Die Zeit von Erteilung der Landefreigabe bis zur Frage, wo bleibt er denn, hätte zur Landung in Essen schon gereicht.
Da kommt man einfach nicht drauf, dass so was passieren kann.
Nachdem das Manöver drei mal durchgespielt worden war und die Maschine wirklich, auch für die Untersucher, nicht vom Tower aus zu sehen war, beschossen die Herren, die Aufzeichnungen des Funkverkehrs des Tower mit dem Clipper bei einem weiteren Versuch zeitlich genau zuzuspielen. Sie wollten uns also anhängen, wir hätten zu spät reagiert.
Als auch das sich als nicht haltbar herausstellte, waren wir vorerst wohl sicher.
Wir hatten alles richtig gemacht, Gott sei Dank.
Pilotenfehler.
Währenddessen zerbrachen sich die Techniker der Pan Am die Köpfe, wie kriegen wir den Flieger da wieder raus und zwar so, dass der Flieger nicht zerstört wird und nicht mehr eingesetzt werden kann. Ist ja auch eine Geldfrage, so ein Flieger ist nicht billig. Frage: Woran erkennt man eine gute Landung? Antwort: Daran, dass man den Flieger danach noch verwenden kann!
Nach zwei Wochen kam die Entscheidung. Zuerst wollte man die Tragflächen entfernen und den Flieger dann auf der Straße nach Düsseldorf transportieren, zusammenbauen und wieder nutzen.
Das wurde aus zwei Gründen verworfen, erster, zu teuer, zweiter, der Flieger hätte dann einen umfangreichen Zulassungmarathon über sich ergehen lassen müssen.

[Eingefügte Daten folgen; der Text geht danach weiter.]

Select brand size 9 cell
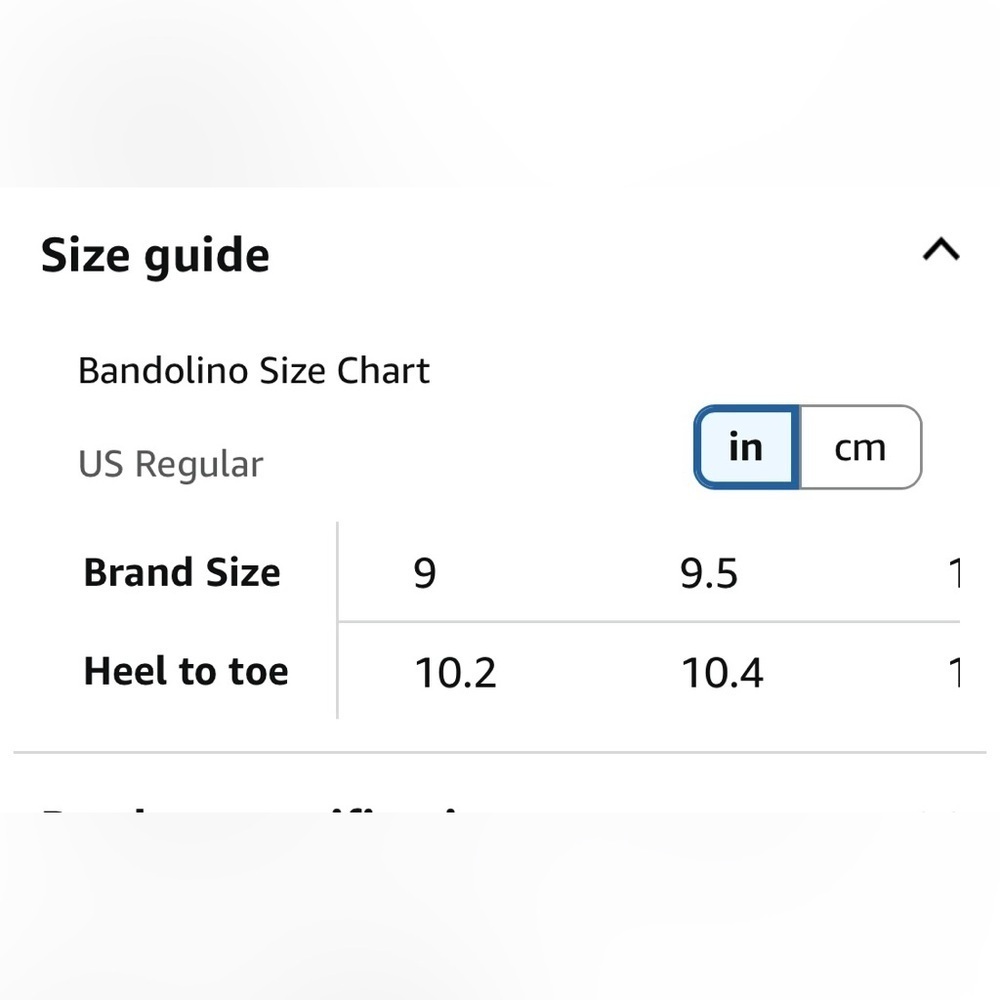(x=425, y=573)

Man entschied sich dafür, den Flieger zu strippen, also alles auszubauen, das irgendwie entbehrlich war, dann nach Düsseldorf zu fliegen und alles wieder einzubauen.

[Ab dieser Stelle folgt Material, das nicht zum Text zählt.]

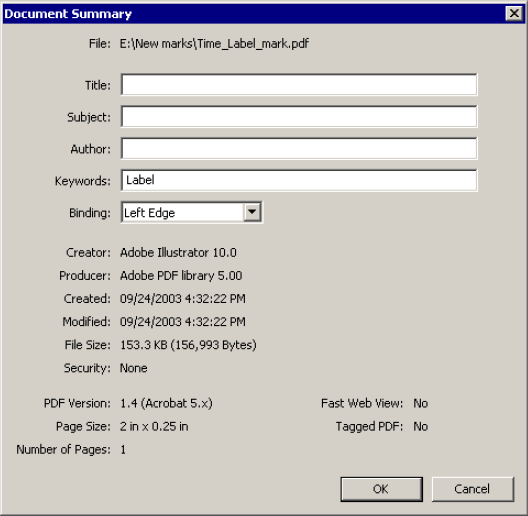The image size is (528, 516).
Task: Click the Subject: label
Action: point(89,117)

Die Technik hatte ein maximales Gewicht für einen Start in Essen ausgerechnet, das Gewicht galt es zu erreichen. Dabei war man aber nicht ganz sicher, ob die Bahnlänge auch reichen würde. Beruhigend.

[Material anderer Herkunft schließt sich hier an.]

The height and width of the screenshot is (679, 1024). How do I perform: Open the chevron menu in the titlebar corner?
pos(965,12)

Wir bekamen davon dadurch was mit, dass wir die Fahrzeuge mit den ausgebauten Teilen zur Halle 8 zu sehen bekamen.
Dann war es soweit, der Tag des Starts war da.
Wir auf dem Tower hatten vor den Flughafen Düsseldorf für 1400 Uhr für zwei Stunden zu sperren. Der Clipper sollte um 1415 Uhr von zwei Boeing Testpiloten den kurzen Satz nach Düsseldorf wagen.
Alles verlief planmäßig, die Berechnungen stimmten und der Clipper erschien am Horizont und landete perfekt in Düsseldorf.
Es dauerte drei Wochen, bis der Flieger wieder zusammengebaut war und ohne Passagiere nach New York entschwand.
Nicht immer ist schlechtes Wetter ein Problem, es gibt auch bei gutem Wetter welche.